The main challenge lies in establishing trust towards AI – as it is often impossible to rationalise machine learning in the same manner we rationalise and justify our actions – simply due to complexity of decision-making and a vast number of factors taken into account. When it is impossible to understand the “thought process” behind the machines, the only way to build the trust is through experiments demonstrating and measuring the direct value brought by the smart algorithms. Establishing this experimental culture in business practice will lead to greater trust and, as a result, a greater division of labour, and increasing readiness to accept machines without fear, doubt or scepticism from humans.
However, there is one thing machines still cannot do: creativity and defining the best actions in the absence of past historical data. This strategy guidance and bold risk-taking is still reserved for humans, and will continue to be for a while yet.
What are the economic implications for AI – good or bad?
Data compiled by Deloittte from the census data for England and Wales, stretching back to 1871, has shown that technology has created more jobs than job losses. Nonetheless, some have come to fear AI due to a belief that as automation becomes more sophisticated, the need for human input will decrease and jobs will be lost.

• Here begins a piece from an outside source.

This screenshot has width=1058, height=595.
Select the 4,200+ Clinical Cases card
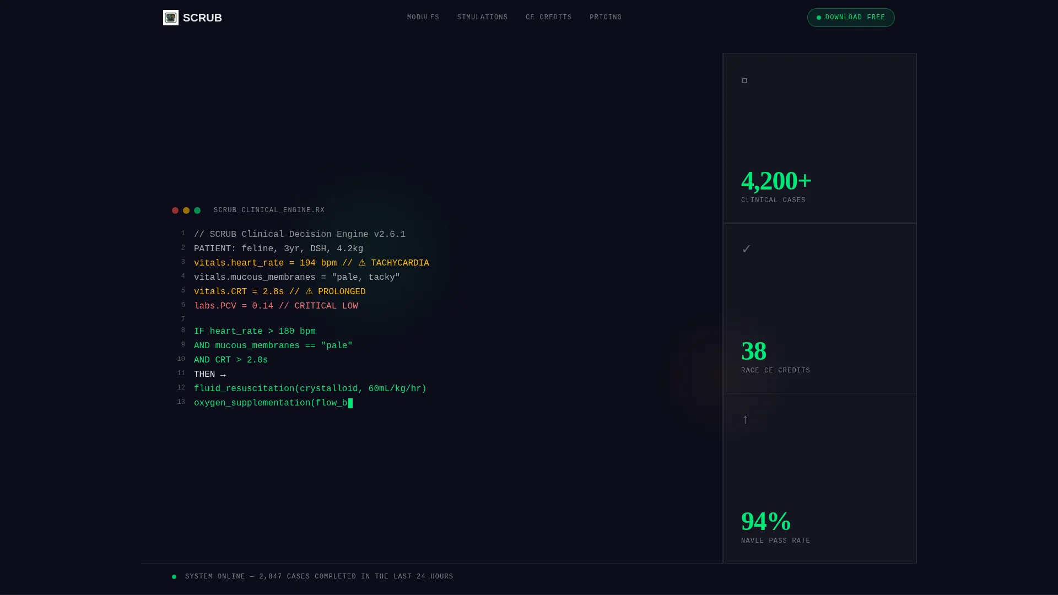[x=820, y=138]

In fact, while robots may replace some roles, this shift to relying on technology will enable people to focus more on creative and strategic tasks, changing the way they approach various processes and even changing industries altogether. The first step to this is for humans to assess which tasks machines will take on and which strategic and creative tasks are to be dedicated exclusively to humans.
This shift in the way humans and organisations work together with machines will ultimately see the economy boosted by increased efficiency. As tasks become automated and efficiency increases, we’ll see cost reductions on a large scale, improving entire industries and propelling the economy forward.
On the bright side, automation is likely to improve the quality of life, especially for low-income households. Many things will become more affordable, and personalisation, facilitated by AI across various industries, will become a commodity.
Will humans ever become slaves to the machines? Could the growth of AI have a negative impact on society?
AI and automation will continue to evolve and its sophistication will heighten but far from becoming slaves to machines, humans will be freed by them. With the onset of AI and automation, we will see machines take over the mundane which will leave humans with more time and energy to explore different goals.
Moreover, as costs are reduced, businesses will have more money to spend on things which may have otherwise been compromised in favour of profitability – for example, corporate social responsibility or ethical activities.
If humans want to make the most of AI, we must ensure that we learn how to use these new technologies to their full potential so that they support our transition into strategic beings.